Pemerintah Kabupaten Bone Bolango dan PT. Askes, Sabtu 2 Januari 2010 melaksanakan Penandatangan MOU Jamkesda Bone Bolango 2010 . Penandatanganan dilakukan oleh Kepala Dinas Kesehatan, Dr. Rusli A. Katili, MARS, atas nama Pemerintah Kabupaten Bone Bolango dan Direktur PT. Askes Cabang Gorontalo, Dr. Burhanuddi Umar, disaksikan oleh Bupati Bone Bolango Drs. Ismet Mile, MM, Direktur RS Toto, Drg, Dedi Cono, Mkes dan Direktur RS Tombulilato, Dr. Reni Ibrahim.

Dengan ditandatanganinya MOU tersebut maka Jamkesda Bone Bolango 2010 resmi dilaksanakan, dan merupakan kelanjutan dari program yang sama tahun 2009. Hanya saja untuk tahun 2010 ada penambahan jumlah peserta dari 42.500 peserta menjadi 52.500 atau ketambahan 10.000. Penambahan ini merupakan langkah untuk menuju Kepesertaan Semesta dalam penjaminan kesehatan yang dicanangkan oleh Menteri Kesehatan.

Direktur PT. Askes dalam sambutannya menyampaikan bahwa Kabupaten Bone Bolango merupakan kabupaten yang terbesar dalam kepesertaan Jamkesda di Propinsi Gorontalo, setelah Gorut dan Pohuwato.

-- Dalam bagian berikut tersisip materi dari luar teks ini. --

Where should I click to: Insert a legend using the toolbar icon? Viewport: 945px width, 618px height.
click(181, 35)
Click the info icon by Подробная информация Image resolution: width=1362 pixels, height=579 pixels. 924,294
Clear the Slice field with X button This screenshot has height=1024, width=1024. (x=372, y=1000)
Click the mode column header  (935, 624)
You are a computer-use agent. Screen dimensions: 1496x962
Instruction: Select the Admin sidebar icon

Bupati Bone Bolango dalam sambutannya menyampaikan bahwa pemerintah daerah akan terus memperhatikan kepentingan masyarakat terutama dalam bidang kesehatan. Banyak hal yang telah dilakukan. Disamping perluasan akses pelayanan kesehatan dengan penambahan infrastruktur seperti Puskesmas yang saat ini telah mencapai 19 buah, penambahan tenaga kesehatan, kenderaan operasional, pemerintah juga akan terus meningkatkan anggaran kesehatan dengan peningkatan biaya operasional Puskesmas dan rumah sakit. Tahun 2010 pemerintah daerah akan segera membangun Puskesmas Pinogu dan Puskesmas Ulantha di kompleks perkantoran pemerintah daerah serta penambahan tenaga kesehatan. Khusus untuk tenaga kesehatan yang bekerja di daerah Pinogu akan diberikan tunjangan keterpencilan sesuai dengan ketentuan yang berlaku.

Tahun 2010 pemerintah daerah juga akan segera meresmikan beroperasinya Terapeutic Feeding Centre (Panti Pemulihan Gizi) yang berlokasi di Kecamatan Tilongkabila.

Dengan semua ini maka derajat kesehatan masyarakat secara signifikan akan meningkat.

Penandatangan MOU dilanjutkan dengan penyerahah secara simbolis Dana operasional Desa Siaga, Insentif PPKBD dan Sub PPKBD yang dilanjutkan dengan kegiatan senam bersama yang dihadiri oleh Pejabat Eselon 2 dan 3 pemkab Bone Bolango, seluruh kader kesehatan se Kabupaten Bone Bolango, Kepala Puskesmas undangan lainnya.